Aber da würde man wohl verleugnen, wie verlogen unsere Gesellschaft nach wie vor ist und dass die alten Stereotype und Machtverhältnisse immer noch weiterwirken, trotz #metoo und aller Emanzipation: Frauen haben keine Chance, ein gleichberechtigtes Leben zu leben, wenn sich die Kerle mit den dicken Hosen und Portemonnaies nicht endlich emanzipieren. Wobei ich wieder bei den oben skizzierten Bildern aus Film und Fernsehen bin: Es ist das anschmiegsame Weibchen, das dort promotet wird, die (blonde) Schöne, die alles tut, um dem Affenmännchen zu gefallen.
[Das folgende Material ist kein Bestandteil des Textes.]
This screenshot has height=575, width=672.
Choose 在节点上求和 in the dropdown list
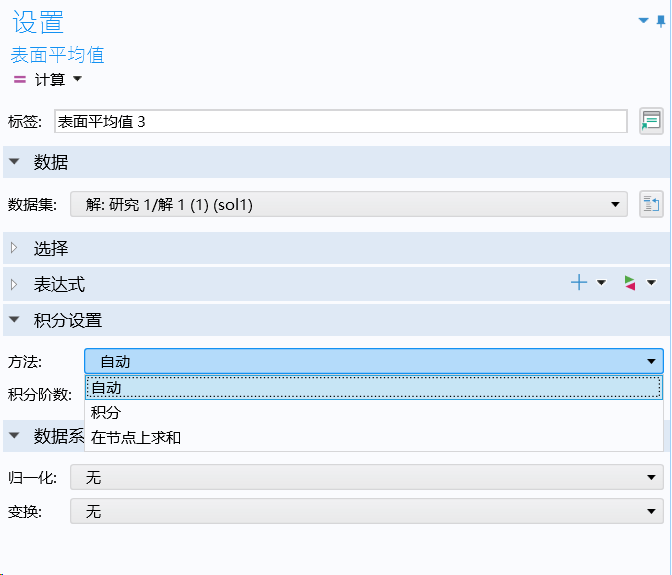click(x=136, y=437)
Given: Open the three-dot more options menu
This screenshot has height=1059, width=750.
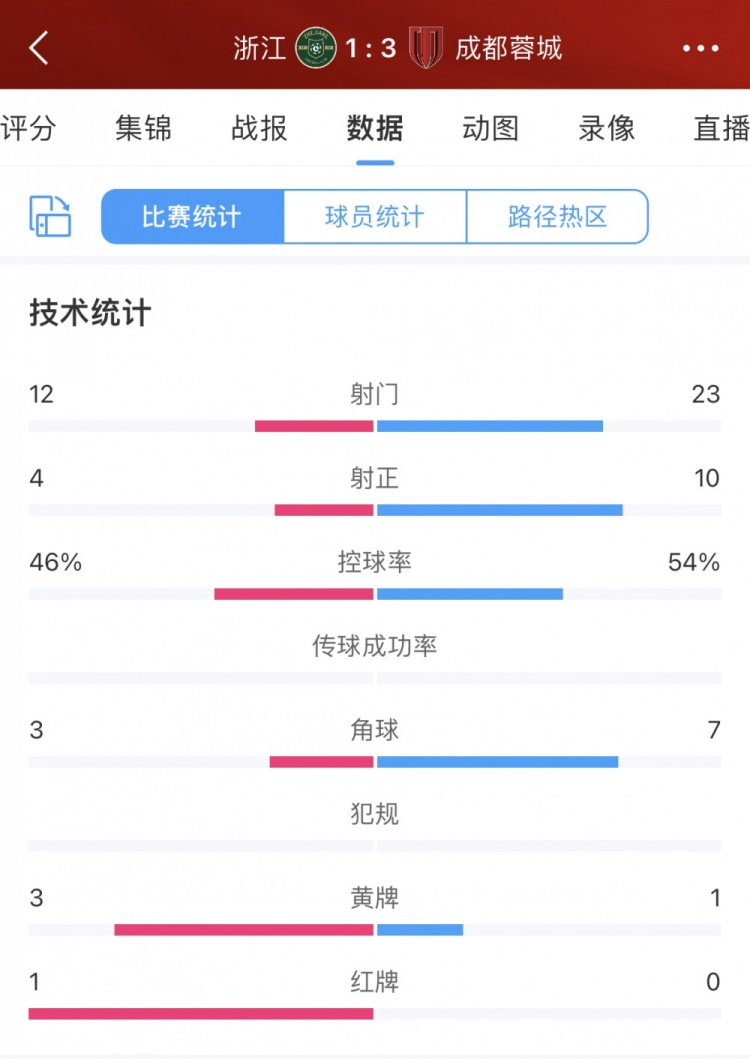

Deswegen kann man Tim am Ende eigentlich nicht wirklich böse sein, weil er in seinem Fall ehrlich ist – und auch ehrlich leidet, als Marianne sich tagelang nicht meldet. Das stürzt jeden Mann in tiefste Verzweiflung, der sich wirklich verliebt hat. Erst recht, wenn er weiß, dass solche Frauen wie Marianne selten sind. Und noch viel seltener ausgerechnet dort, wo man nach ihnen sucht.
In gewisser Weise ist es also eine Liebesnovelle, die diesmal nicht – wie man das von Flaubert oder Maupassant kennt – tragisch scheitert. Und die auch nicht so ausgeht wie in Balzacs sarkastischen Analysen des Ehelebens. Die beiden bekommen ihre Chance, die Studie geht optimistisch aus. Ob sie es danach auch noch schaffen, wissen wir nicht. Da gilt auch in diesem Fall das Resümee aus Kurt Tucholskys Gedicht „Danach“: „Und darum wird beim happy end / im Film jewöhnlich abjeblendt.“
Und nicht nur im Film.
Andreas M. Bräu Kavalier, Einbuch Buch- und Literaturverlag, Leipzig 2020, 14,40 Euro.